Given data below:

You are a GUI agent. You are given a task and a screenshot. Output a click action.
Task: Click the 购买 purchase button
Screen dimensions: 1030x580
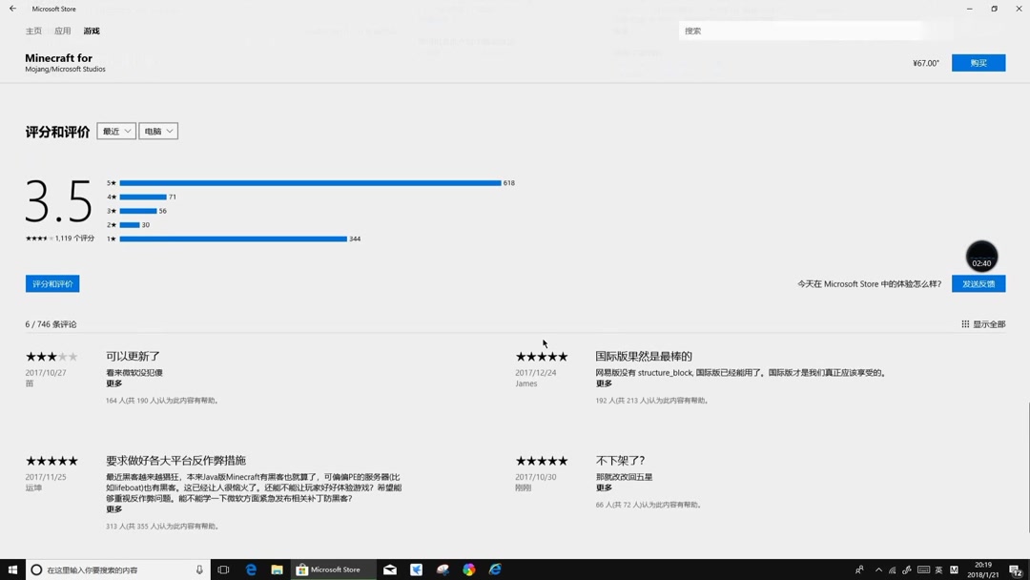(979, 62)
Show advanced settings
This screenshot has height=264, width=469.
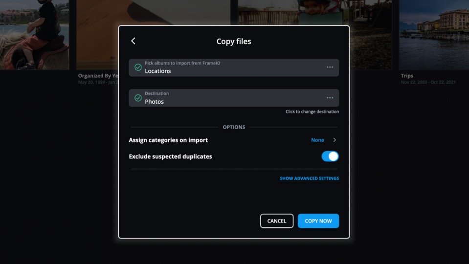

End of Given data.

Required action:
Please restate word for word the lines above, starting with the line that holds "Task: Click the 购买 purchase button" and ending with the final line of the records, while leaving out pictures.

Written answer:
Task: Click the 购买 purchase button
Screen dimensions: 1030x580
(979, 62)
Show advanced settings
This screenshot has height=264, width=469.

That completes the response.